Stored data entries:
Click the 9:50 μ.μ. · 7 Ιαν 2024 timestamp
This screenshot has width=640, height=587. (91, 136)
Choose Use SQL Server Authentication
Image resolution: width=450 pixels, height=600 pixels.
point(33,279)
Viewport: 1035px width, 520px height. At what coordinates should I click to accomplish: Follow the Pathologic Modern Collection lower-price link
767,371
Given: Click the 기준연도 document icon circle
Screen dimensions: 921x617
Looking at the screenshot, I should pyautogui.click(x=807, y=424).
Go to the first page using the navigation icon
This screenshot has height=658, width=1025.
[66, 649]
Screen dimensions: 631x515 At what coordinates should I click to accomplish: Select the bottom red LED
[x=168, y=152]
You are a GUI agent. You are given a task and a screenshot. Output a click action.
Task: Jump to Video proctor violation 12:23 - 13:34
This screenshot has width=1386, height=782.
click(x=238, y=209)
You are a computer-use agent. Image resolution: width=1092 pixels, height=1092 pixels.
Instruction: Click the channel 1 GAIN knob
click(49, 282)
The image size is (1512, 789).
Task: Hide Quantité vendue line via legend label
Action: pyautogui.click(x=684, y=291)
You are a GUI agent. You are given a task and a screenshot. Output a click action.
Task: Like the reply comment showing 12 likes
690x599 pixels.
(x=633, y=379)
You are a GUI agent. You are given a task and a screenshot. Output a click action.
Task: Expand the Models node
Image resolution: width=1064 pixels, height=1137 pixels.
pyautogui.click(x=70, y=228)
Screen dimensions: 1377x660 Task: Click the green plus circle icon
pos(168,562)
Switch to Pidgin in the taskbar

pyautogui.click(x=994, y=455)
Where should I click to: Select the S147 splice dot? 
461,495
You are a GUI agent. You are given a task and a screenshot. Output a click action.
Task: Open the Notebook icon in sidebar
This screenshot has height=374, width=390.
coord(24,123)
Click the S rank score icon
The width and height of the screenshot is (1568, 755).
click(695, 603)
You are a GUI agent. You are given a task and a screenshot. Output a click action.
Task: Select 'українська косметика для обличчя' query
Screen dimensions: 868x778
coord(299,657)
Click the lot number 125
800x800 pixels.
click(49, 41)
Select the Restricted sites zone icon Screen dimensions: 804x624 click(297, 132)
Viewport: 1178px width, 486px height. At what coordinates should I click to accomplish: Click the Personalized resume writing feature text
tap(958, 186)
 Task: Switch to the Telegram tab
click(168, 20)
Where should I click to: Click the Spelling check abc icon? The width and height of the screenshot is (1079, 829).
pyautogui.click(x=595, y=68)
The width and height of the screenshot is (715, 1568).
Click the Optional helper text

* [Directions for this task] Starting at the first entry and ending at the last, reproduce each one exactly.

* [Task response]
Click the 9:50 μ.μ. · 7 Ιαν 2024 timestamp
This screenshot has width=640, height=587. (91, 136)
Choose Use SQL Server Authentication
Image resolution: width=450 pixels, height=600 pixels.
point(33,279)
Viewport: 1035px width, 520px height. At what coordinates should I click to accomplish: Follow the Pathologic Modern Collection lower-price link
767,371
Given: Click the 기준연도 document icon circle
Screen dimensions: 921x617
Looking at the screenshot, I should pyautogui.click(x=807, y=424).
Go to the first page using the navigation icon
This screenshot has height=658, width=1025.
[66, 649]
Screen dimensions: 631x515 At what coordinates should I click to accomplish: Select the bottom red LED
[x=168, y=152]
You are a GUI agent. You are given a task and a screenshot. Output a click action.
Task: Jump to Video proctor violation 12:23 - 13:34
This screenshot has width=1386, height=782.
click(x=238, y=209)
You are a computer-use agent. Image resolution: width=1092 pixels, height=1092 pixels.
Instruction: Click the channel 1 GAIN knob
click(49, 282)
The image size is (1512, 789).
Task: Hide Quantité vendue line via legend label
Action: pyautogui.click(x=684, y=291)
You are a GUI agent. You are given a task and a screenshot. Output a click action.
Task: Like the reply comment showing 12 likes
690x599 pixels.
(x=633, y=379)
You are a GUI agent. You are given a task and a screenshot. Output a click action.
Task: Expand the Models node
Image resolution: width=1064 pixels, height=1137 pixels.
pyautogui.click(x=70, y=228)
Screen dimensions: 1377x660 Task: Click the green plus circle icon
pos(168,562)
Switch to Pidgin in the taskbar

pyautogui.click(x=994, y=455)
Where should I click to: Select the S147 splice dot? 
461,495
You are a GUI agent. You are given a task and a screenshot. Output a click action.
Task: Open the Notebook icon in sidebar
This screenshot has height=374, width=390.
coord(24,123)
Click the S rank score icon
The width and height of the screenshot is (1568, 755).
click(695, 603)
You are a GUI agent. You are given a task and a screenshot. Output a click action.
Task: Select 'українська косметика для обличчя' query
Screen dimensions: 868x778
coord(299,657)
Click the lot number 125
800x800 pixels.
click(49, 41)
Select the Restricted sites zone icon Screen dimensions: 804x624 click(297, 132)
Viewport: 1178px width, 486px height. At what coordinates should I click to accomplish: Click the Personalized resume writing feature text
tap(958, 186)
 Task: Switch to the Telegram tab
click(168, 20)
Where should I click to: Click the Spelling check abc icon? The width and height of the screenshot is (1079, 829).
pyautogui.click(x=595, y=68)
The width and height of the screenshot is (715, 1568).
Click the Optional helper text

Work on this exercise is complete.